AZ Spec Needs & Foster Care - Release: 6-30-2008
Arizona Supreme Court Confirms That Scholarships For Special Needs and Foster Children Should Continue, But Legislature Cuts Program Funds
WEB RELEASE: June 30, 2008
Lisa Knepper: (703) 682-9320
Tim Keller: (480) 557-8300
Phoenix—The Arizona Supreme Court on Friday granted a motion filed by the Institute for Justice and its Arizona Chapter seeking to continue the state’s scholarships for special needs and foster children while a case challenging their constitutionality is on appeal. But in last week’s budget negotiations, the Legislature cut funding for both programs—leaving hundreds of parents who rely on the scholarships without any means to keep their children in the schools that are working for them.
“It is unfortunate and incredibly disappointing that just as the Arizona Supreme Court extended a lifeline to parents of special needs and foster children, the Legislature took it away,” said Tim Keller, executive director of the Institute for Justice Arizona Chapter, which represents families using the scholarships. “But we have every reason to hope that this setback will be temporary. These programs are still on the books, and they are completely consistent with Arizona’s Constitution and policy history. If the state’s highest court ultimately upholds the scholarships, the Legislature can and should support these families.”
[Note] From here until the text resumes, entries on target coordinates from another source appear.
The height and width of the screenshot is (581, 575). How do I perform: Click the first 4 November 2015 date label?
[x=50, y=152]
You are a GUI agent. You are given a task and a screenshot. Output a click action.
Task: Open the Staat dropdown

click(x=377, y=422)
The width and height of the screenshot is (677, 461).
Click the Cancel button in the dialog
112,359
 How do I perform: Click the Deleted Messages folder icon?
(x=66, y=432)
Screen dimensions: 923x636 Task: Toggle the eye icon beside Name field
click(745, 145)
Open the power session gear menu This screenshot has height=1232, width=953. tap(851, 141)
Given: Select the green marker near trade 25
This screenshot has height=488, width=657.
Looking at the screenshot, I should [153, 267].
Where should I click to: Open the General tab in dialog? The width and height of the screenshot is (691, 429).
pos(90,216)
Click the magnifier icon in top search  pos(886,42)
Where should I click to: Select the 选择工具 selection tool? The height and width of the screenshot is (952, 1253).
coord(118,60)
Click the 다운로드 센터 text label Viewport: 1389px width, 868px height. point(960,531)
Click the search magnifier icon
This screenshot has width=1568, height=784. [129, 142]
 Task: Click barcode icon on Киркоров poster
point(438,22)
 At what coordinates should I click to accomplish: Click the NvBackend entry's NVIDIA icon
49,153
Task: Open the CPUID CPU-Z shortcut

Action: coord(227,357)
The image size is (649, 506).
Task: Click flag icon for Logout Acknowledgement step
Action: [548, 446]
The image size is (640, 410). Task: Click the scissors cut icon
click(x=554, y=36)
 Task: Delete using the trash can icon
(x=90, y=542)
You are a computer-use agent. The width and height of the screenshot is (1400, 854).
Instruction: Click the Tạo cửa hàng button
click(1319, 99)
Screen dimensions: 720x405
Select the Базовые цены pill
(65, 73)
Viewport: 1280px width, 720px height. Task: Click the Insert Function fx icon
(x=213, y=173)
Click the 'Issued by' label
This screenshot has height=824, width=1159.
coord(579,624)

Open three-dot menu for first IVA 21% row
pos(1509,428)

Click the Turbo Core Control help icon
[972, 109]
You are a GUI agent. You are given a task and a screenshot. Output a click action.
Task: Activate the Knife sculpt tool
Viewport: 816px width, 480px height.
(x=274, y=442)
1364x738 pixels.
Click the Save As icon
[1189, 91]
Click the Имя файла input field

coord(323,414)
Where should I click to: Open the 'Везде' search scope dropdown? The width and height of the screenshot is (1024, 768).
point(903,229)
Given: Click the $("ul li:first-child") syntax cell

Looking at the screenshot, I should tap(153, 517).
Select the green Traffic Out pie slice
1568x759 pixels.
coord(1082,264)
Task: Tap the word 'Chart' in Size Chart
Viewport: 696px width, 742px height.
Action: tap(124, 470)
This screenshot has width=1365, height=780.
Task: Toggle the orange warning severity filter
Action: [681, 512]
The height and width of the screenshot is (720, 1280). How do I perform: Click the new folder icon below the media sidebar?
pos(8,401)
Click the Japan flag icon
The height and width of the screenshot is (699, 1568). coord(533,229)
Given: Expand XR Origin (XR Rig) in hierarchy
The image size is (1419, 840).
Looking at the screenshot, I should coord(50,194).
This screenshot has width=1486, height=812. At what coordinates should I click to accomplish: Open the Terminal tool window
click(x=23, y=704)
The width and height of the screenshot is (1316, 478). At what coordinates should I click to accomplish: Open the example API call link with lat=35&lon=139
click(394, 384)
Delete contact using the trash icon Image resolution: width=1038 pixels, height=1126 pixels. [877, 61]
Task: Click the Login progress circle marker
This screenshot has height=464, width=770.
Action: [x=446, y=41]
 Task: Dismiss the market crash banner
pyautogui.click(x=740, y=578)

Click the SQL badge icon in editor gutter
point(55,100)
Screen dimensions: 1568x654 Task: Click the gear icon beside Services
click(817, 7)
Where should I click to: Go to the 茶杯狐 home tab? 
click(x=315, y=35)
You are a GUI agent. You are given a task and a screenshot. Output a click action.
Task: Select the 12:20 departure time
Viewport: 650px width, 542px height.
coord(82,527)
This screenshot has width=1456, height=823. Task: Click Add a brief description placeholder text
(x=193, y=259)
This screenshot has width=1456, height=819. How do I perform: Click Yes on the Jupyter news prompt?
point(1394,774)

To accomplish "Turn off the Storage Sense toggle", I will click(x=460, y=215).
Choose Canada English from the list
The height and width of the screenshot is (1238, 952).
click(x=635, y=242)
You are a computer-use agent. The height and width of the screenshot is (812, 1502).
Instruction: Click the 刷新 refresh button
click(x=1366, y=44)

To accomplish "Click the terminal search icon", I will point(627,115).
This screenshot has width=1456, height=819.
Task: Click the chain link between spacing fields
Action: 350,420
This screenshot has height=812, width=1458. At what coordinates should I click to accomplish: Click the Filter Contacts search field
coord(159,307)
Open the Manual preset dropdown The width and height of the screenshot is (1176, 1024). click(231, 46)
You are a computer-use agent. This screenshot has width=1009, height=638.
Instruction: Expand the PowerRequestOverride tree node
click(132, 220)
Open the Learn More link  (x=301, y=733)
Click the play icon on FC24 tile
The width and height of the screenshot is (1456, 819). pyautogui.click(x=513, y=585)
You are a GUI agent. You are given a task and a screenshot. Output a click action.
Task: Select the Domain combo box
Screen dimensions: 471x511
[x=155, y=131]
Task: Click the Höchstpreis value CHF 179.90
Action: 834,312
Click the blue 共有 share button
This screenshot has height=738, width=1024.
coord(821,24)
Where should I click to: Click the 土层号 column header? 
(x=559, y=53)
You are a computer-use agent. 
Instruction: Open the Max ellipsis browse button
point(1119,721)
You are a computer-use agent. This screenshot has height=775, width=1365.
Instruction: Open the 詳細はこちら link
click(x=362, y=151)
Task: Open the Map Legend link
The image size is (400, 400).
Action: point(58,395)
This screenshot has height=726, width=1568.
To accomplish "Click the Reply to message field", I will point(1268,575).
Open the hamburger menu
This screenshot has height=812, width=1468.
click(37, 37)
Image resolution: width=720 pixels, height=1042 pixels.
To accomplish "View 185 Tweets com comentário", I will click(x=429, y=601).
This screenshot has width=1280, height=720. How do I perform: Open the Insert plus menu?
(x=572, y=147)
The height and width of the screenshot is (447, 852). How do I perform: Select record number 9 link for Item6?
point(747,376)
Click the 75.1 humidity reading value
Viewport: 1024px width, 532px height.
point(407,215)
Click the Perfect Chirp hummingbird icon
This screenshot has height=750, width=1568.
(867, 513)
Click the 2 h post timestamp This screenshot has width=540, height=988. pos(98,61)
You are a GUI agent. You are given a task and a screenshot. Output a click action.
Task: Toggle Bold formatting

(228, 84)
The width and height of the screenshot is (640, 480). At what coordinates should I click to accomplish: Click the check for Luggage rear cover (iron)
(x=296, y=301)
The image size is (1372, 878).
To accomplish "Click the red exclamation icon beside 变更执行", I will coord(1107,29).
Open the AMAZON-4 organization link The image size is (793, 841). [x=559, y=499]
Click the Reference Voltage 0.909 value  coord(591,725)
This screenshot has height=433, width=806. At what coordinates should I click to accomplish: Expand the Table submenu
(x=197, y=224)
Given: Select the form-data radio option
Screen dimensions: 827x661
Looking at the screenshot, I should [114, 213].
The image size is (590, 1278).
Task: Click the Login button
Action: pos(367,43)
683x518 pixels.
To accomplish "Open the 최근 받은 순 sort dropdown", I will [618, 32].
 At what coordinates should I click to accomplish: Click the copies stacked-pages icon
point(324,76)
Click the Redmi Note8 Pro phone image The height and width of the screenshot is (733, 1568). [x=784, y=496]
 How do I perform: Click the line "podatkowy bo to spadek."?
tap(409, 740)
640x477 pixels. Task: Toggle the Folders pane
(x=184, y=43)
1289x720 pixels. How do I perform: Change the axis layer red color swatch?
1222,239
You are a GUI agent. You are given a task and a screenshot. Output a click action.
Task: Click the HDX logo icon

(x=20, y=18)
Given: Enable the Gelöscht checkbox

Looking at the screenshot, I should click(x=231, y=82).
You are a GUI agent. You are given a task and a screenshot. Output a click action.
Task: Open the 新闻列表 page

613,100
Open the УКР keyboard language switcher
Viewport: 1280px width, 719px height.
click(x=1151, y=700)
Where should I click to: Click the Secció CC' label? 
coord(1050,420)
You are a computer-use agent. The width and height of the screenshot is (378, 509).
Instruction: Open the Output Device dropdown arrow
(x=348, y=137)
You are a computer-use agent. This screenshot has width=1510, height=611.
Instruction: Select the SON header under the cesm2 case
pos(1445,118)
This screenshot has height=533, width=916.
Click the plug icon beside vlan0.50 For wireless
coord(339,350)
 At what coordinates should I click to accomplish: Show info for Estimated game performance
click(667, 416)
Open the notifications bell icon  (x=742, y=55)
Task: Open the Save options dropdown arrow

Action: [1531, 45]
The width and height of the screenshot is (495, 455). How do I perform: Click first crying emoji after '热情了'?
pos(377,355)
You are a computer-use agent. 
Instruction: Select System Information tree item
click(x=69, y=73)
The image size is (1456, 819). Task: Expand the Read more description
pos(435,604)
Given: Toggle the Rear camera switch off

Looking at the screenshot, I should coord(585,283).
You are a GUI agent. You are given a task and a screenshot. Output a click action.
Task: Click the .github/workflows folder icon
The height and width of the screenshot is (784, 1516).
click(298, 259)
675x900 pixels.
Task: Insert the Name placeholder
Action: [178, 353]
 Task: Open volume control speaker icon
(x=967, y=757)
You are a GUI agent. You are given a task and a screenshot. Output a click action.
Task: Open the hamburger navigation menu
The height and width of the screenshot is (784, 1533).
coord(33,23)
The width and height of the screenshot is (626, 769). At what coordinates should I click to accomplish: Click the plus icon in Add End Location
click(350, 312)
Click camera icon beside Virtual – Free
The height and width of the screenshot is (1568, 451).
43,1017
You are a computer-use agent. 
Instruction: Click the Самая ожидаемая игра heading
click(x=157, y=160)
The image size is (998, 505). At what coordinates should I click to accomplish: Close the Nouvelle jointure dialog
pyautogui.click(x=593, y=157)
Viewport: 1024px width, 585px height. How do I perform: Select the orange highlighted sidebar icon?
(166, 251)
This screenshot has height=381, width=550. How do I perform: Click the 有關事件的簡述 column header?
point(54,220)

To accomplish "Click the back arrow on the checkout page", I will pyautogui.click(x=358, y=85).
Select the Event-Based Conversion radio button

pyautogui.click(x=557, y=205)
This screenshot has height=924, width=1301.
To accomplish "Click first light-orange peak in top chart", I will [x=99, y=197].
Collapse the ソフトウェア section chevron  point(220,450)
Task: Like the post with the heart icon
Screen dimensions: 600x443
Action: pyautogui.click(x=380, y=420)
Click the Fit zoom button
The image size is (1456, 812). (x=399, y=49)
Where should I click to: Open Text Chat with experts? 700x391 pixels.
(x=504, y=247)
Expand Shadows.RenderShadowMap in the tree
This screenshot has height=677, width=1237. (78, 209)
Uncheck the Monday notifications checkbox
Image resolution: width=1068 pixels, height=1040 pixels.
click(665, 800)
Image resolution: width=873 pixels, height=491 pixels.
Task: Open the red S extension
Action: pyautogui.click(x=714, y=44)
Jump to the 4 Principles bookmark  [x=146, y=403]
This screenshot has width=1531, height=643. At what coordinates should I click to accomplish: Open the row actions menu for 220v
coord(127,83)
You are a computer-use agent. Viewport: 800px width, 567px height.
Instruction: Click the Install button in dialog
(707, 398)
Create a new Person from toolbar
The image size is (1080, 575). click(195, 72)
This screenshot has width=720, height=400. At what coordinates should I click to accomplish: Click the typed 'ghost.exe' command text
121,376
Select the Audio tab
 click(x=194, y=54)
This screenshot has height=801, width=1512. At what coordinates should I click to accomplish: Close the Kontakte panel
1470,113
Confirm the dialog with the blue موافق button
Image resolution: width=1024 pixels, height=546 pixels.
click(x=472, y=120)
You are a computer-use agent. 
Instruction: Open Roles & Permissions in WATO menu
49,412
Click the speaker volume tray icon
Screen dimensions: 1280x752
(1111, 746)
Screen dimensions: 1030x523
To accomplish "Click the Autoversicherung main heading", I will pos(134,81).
Apparently, the scholarships fell victim to last-minute budget negotiations, even though at a total of $5 million, they represent a tiny fraction of the state’s $9.9 billion budget. Moreover, the special needs scholarships are set at the same amount the state paid to educate the children in public schools. And at an average $4,550, the scholarships for foster children are below the average per pupil costs in Arizona’s public schools. Therefore, if scholarship children return to public schools, the state could wind up spending more on their education.
Fortunately for the children using these scholarships, private organizations are already stepping up to provide support.
“We hope to fill the gap the Legislature has left by raising private funds to support children with special needs and foster children,” said Harry Miller, executive director of TOPS for Kids, an organization that accepts tax-credit donations to fund private school scholarships. “In fact, we are already hearing from families in need and call on Arizonans to support them in securing a good education for their children.”
Parents and potential donors can learn more about TOPS for Kids at www.topsforkids.com.
The Arizona Supreme Court on Friday also denied a motion for a stay filed by the state, reasoning that the appeals court that ruled against the programs did not enjoin or stop them from operating, so there was nothing to stay. The appeals court instead had remanded the case to the trial court, which, under Arizona law, has no jurisdiction to halt the programs as long as there is an appeal pending, and there is before the state’s highest court. However, the Supreme Court granted IJ’s motion on behalf of families to let the programs continue.